United States District Court, S.D. Illinois

February 3, 2015

BILL RIGSBY, Plaintiff-Counter-Defendant,
v.
SHAWNEETOWN HARBOR SERVICE INC., Defendant/Counter-Plaintiff, And INDUSTRIAL MARINE SERVICES Defendant.

MEMORANDUM and ORDER

DAVID R. HERNDON, District Judge.

Pending before the Court is plaintiff's review and appeal of Magistrate Judge Williams' Orders or Recommendations pursuant to United States District Court Southern Illinois District of Illinois Local Rules (Doc. 39). Specifically, plaintiff appeals two January 22, 2015 Orders issued by Magistrate Judge Williams (Docs. 34 & 35) arguing that "[w]hile plaintiff initially consented to the appointment of a magistrate judge, defendant has yet to file with this court its voluntary consent to a magistrate judge. Without such consent by all parties, a magistrate judge has no authority to conduct any proceeding in this, or any other, civil case." (Doc. 39, p. 2). Plaintiff further argues that the any orders entered by Magistrate Judge Williams should be held moot due to the fact that not all parties had agreed to the consent of the magistrate judge's appointment.
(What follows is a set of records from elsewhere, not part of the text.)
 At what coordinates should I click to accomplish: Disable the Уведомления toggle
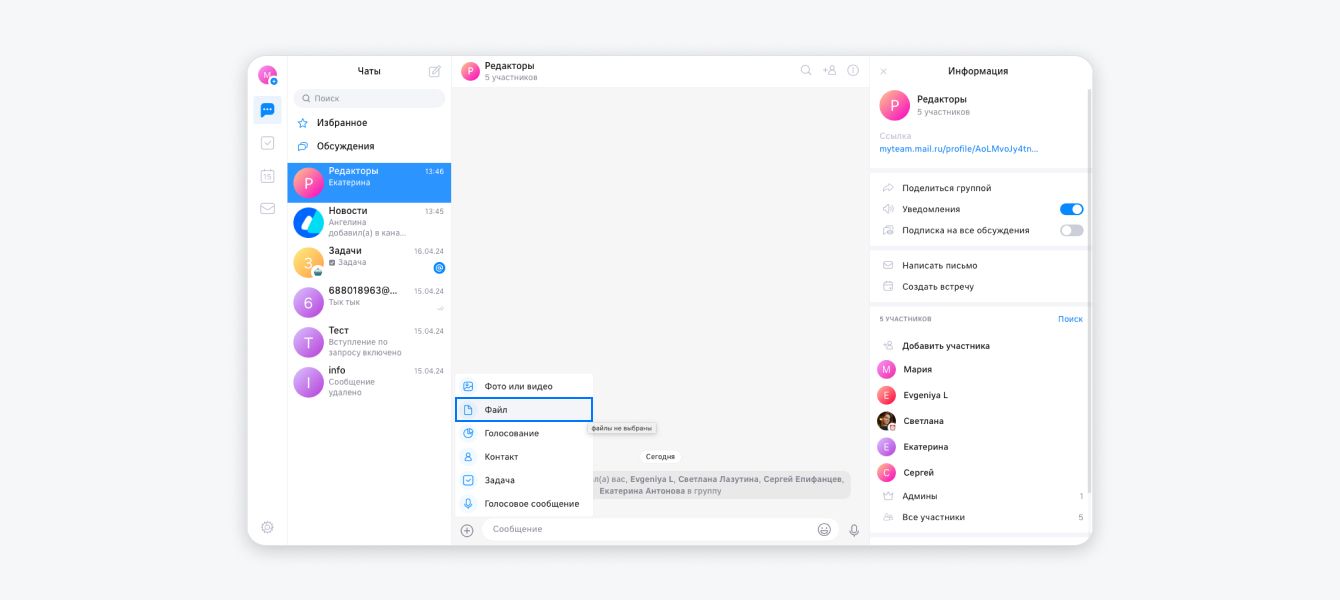(x=1071, y=209)
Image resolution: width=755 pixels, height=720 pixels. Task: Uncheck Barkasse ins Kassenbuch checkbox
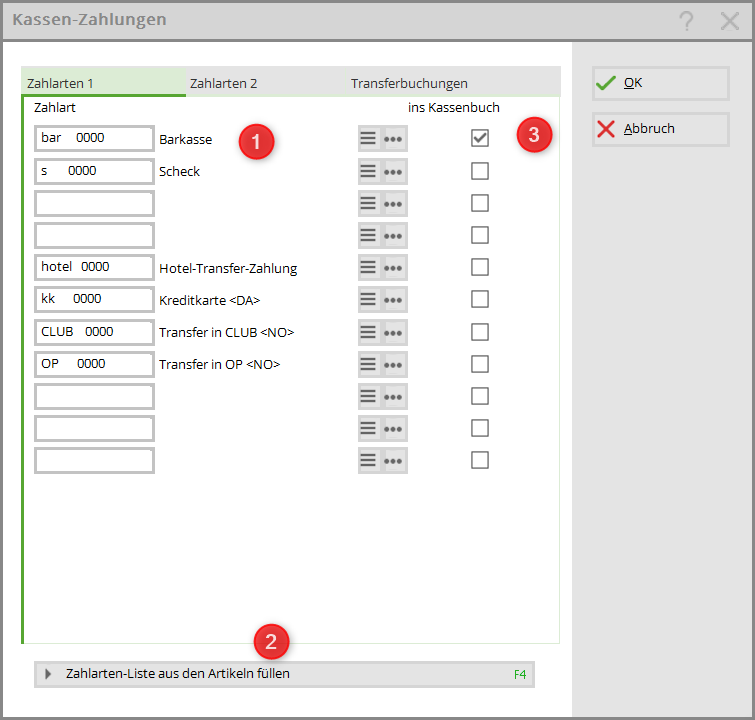(x=480, y=138)
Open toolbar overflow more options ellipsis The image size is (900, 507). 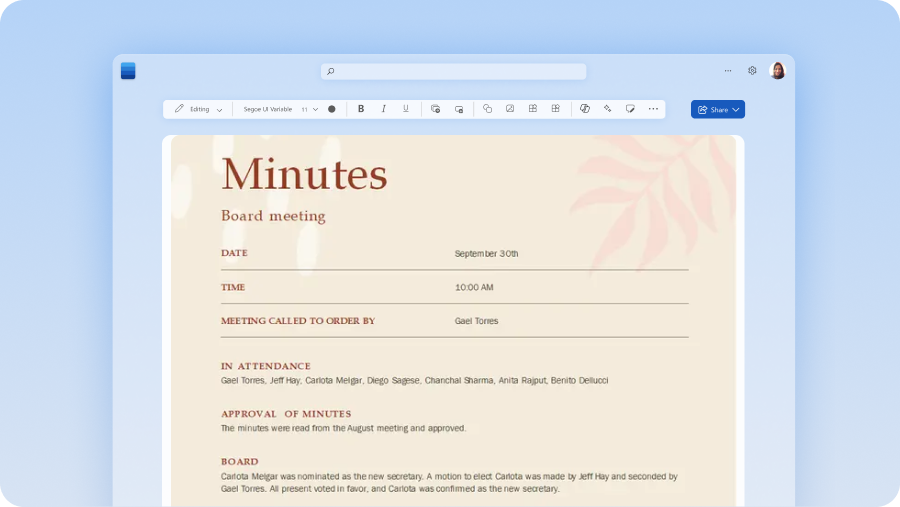[x=653, y=109]
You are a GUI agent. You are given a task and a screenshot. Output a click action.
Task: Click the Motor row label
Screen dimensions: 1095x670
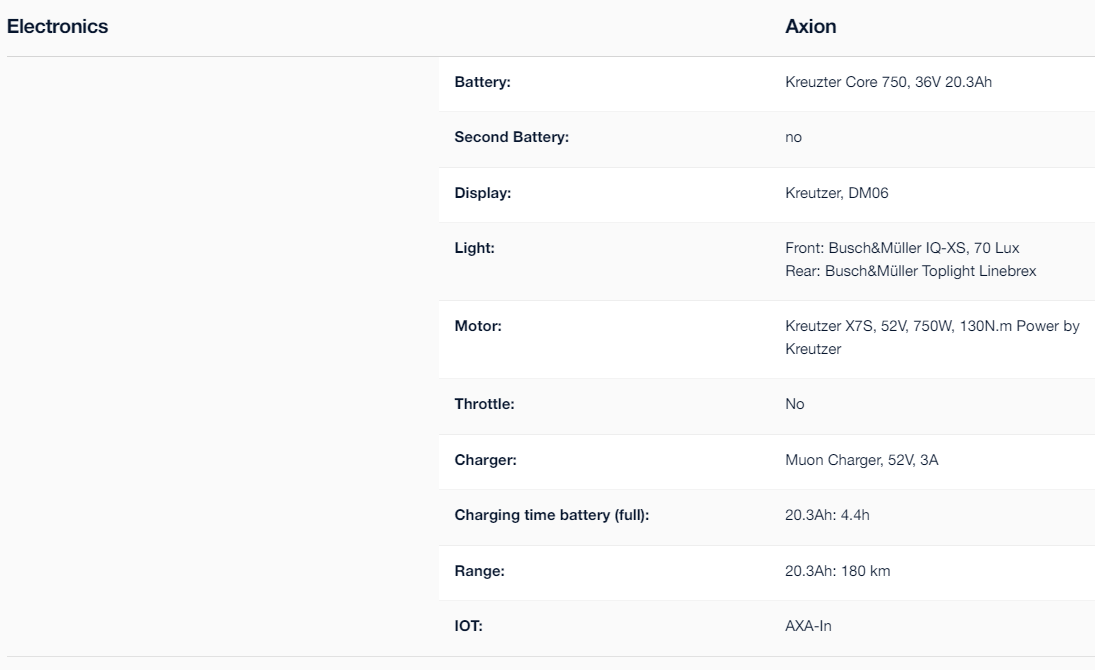[x=478, y=326]
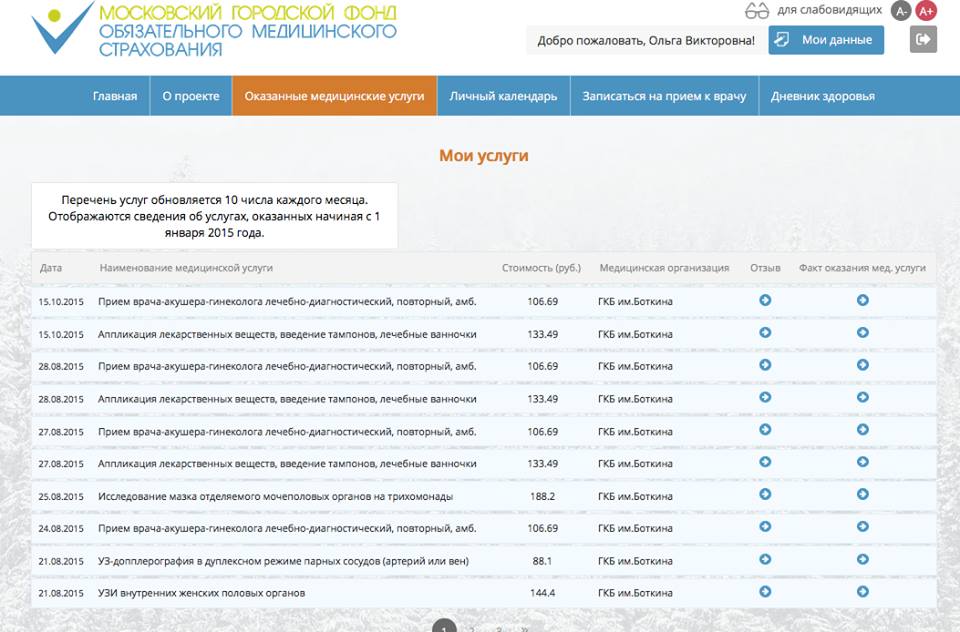Open Отзыв arrow for 25.08.2015 trichomonas test
The height and width of the screenshot is (632, 960).
coord(765,495)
Based on the following, the Court affirms Magistrate Judge Williams' January 22, 2015 Orders and denies plaintiff's review and appeal.[1]
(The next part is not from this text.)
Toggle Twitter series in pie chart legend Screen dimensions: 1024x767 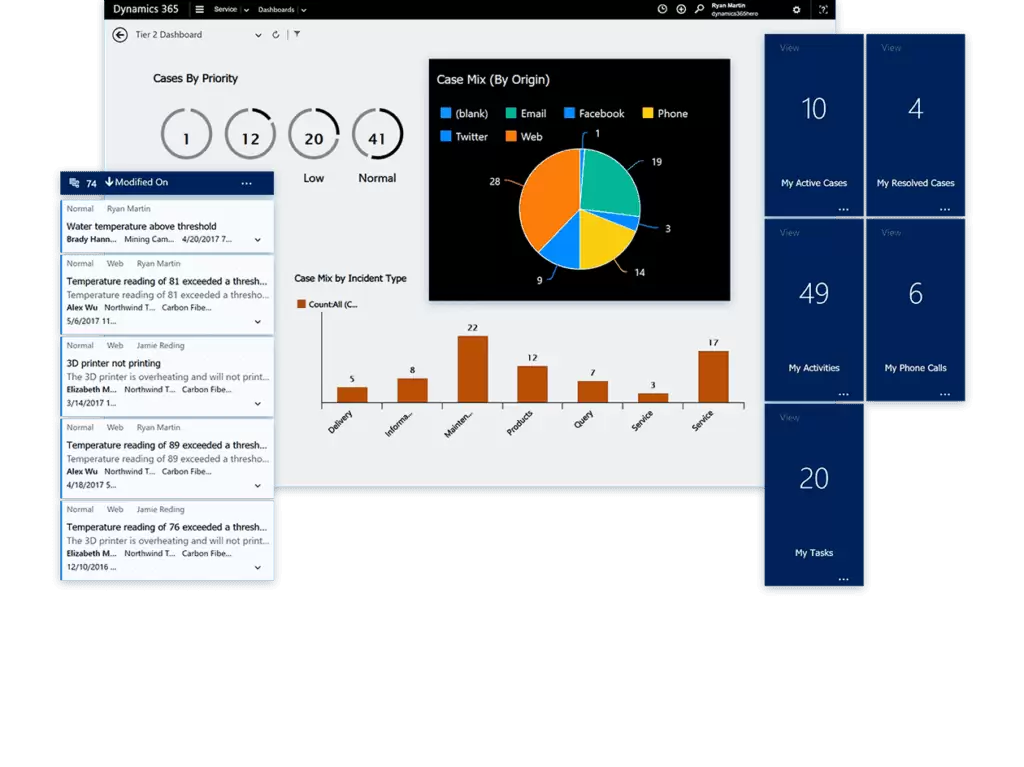pyautogui.click(x=464, y=137)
Local Rule 73.1(a) of the Southern District of Illinois provides:

(a) Appeal of Non-Dispostive Matters - 28 U.S.C. § 636(b)(1)(A)
Any party may appeal a Magistrate Judge's order determining a motion or matter within 14 days after issuance of a Magistrate Judge's order, unless a different time is prescribed by the Magistrate Judge or a District Judge. The party shall file with the Clerk of the Court and serve on all parties a written request for an appeal which shall specifically designate the order or part of the order that the parties wish the Court to reconsider. A District Judge shall reconsider the matter and shall set aside any portion of the Magistrate Judge's order found to be clearly erroneous or contrary to the law. A District Judge may also reconsider sua sponte any matter determined by a Magistrate Judge under this rule.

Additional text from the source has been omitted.